*Task requirements*. Return the data below unchanged, without images.

*Supplied data*.
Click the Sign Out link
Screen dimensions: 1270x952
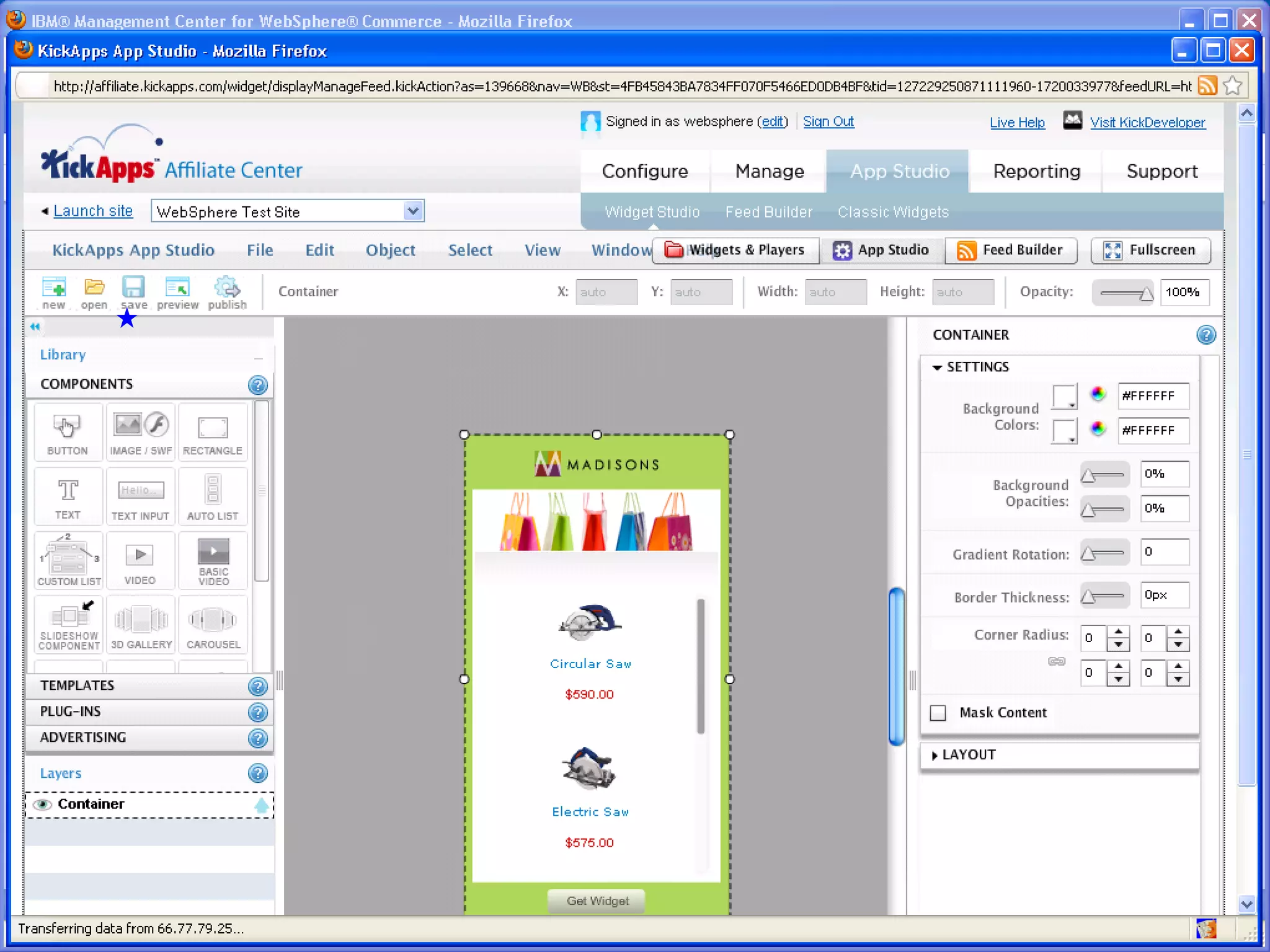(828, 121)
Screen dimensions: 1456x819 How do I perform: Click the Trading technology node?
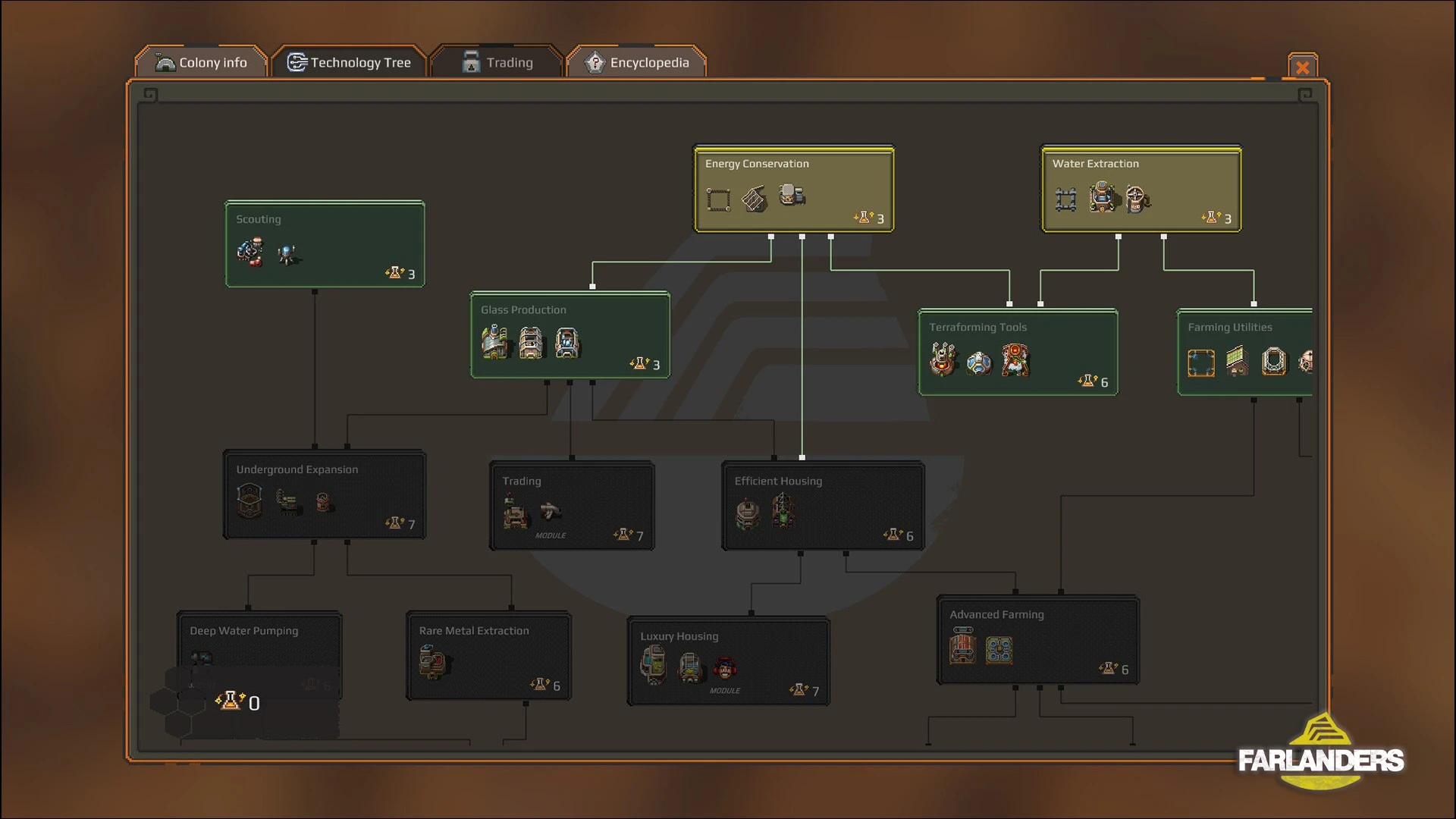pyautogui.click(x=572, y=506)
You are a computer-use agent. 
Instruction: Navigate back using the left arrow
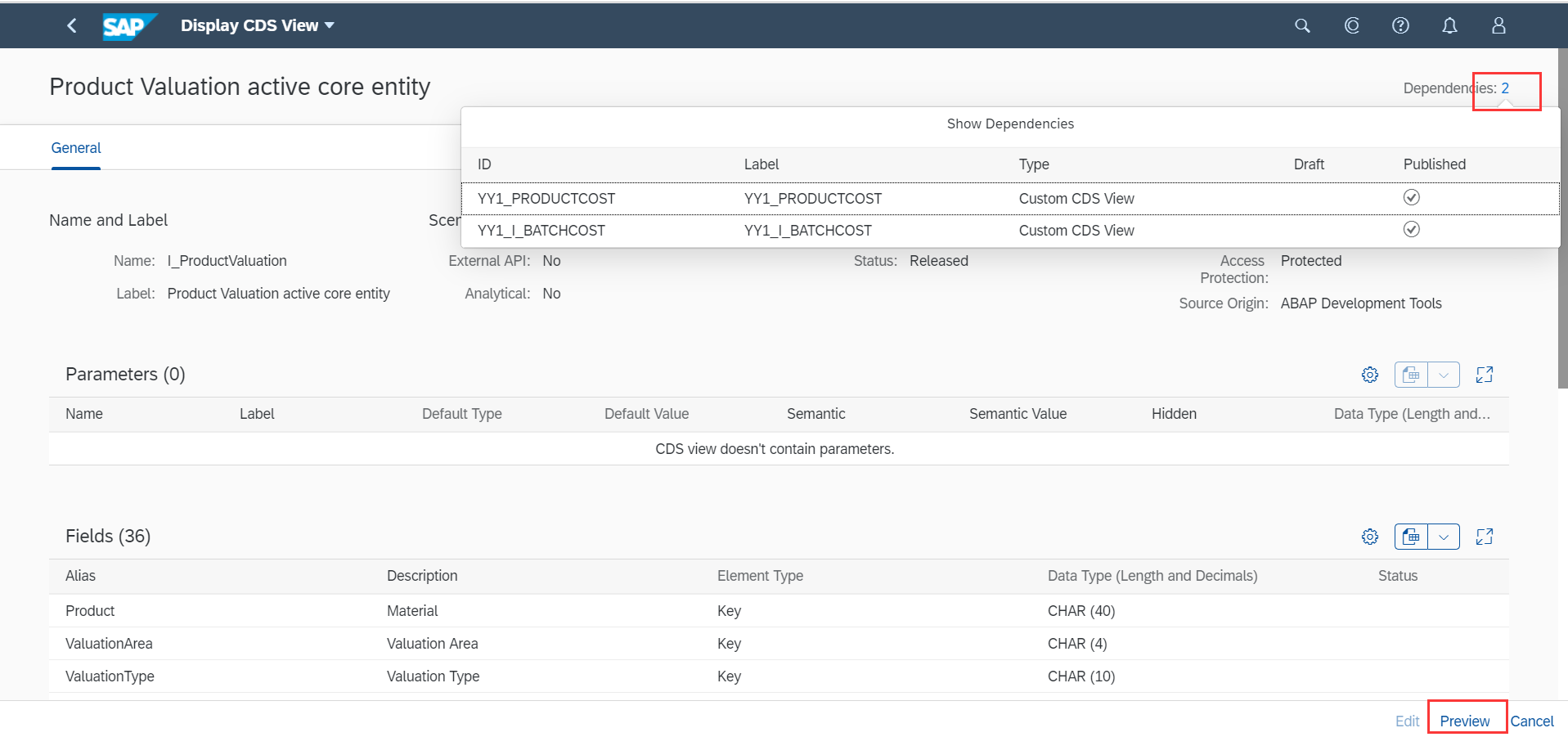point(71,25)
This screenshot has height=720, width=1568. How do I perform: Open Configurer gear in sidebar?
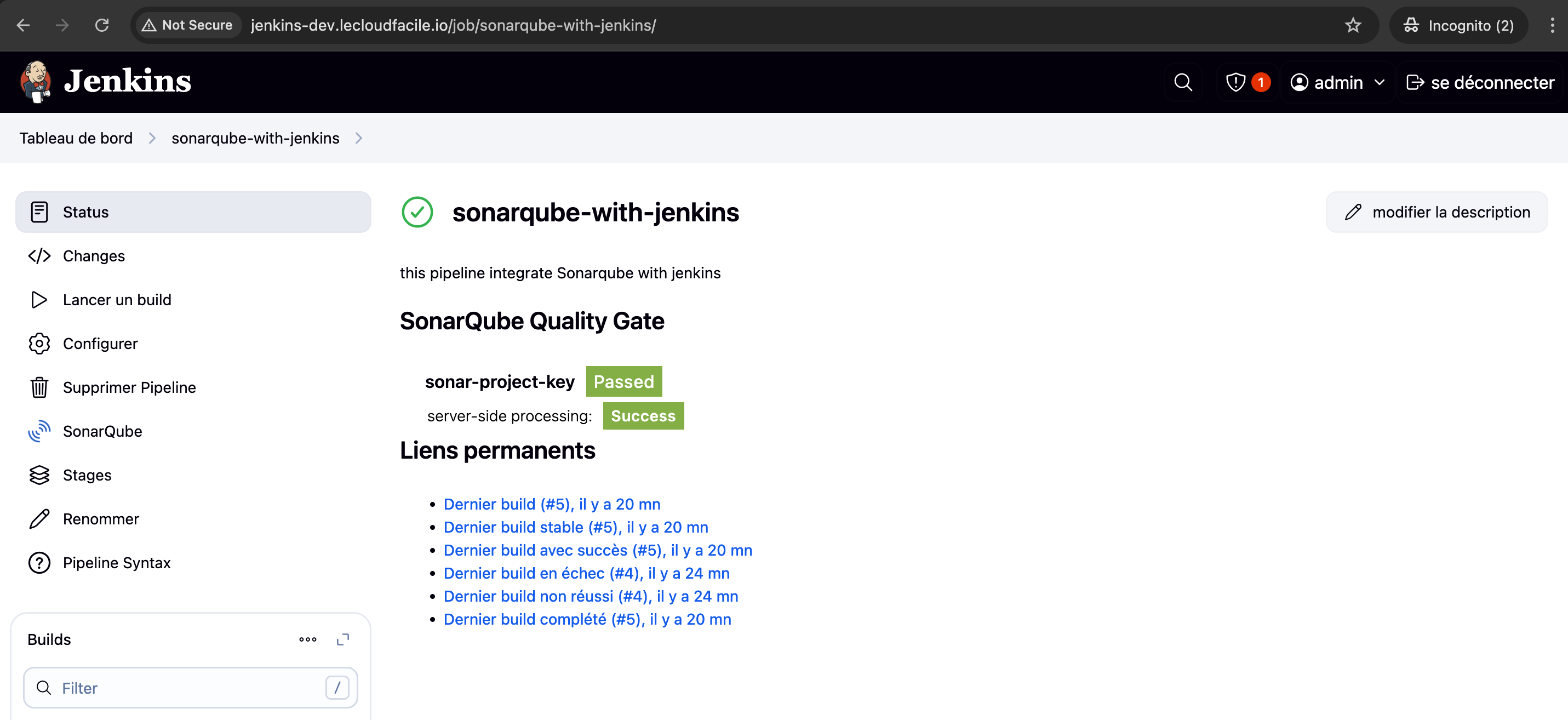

*Answer below*.
Click the Sign Out link
Screen dimensions: 1270x952
(828, 121)
Screen dimensions: 1456x819 How do I perform: Click the Trading technology node?
pyautogui.click(x=572, y=506)
You are a computer-use agent. 
Instruction: Navigate back using the left arrow
point(71,25)
This screenshot has height=720, width=1568. How do I perform: Open Configurer gear in sidebar?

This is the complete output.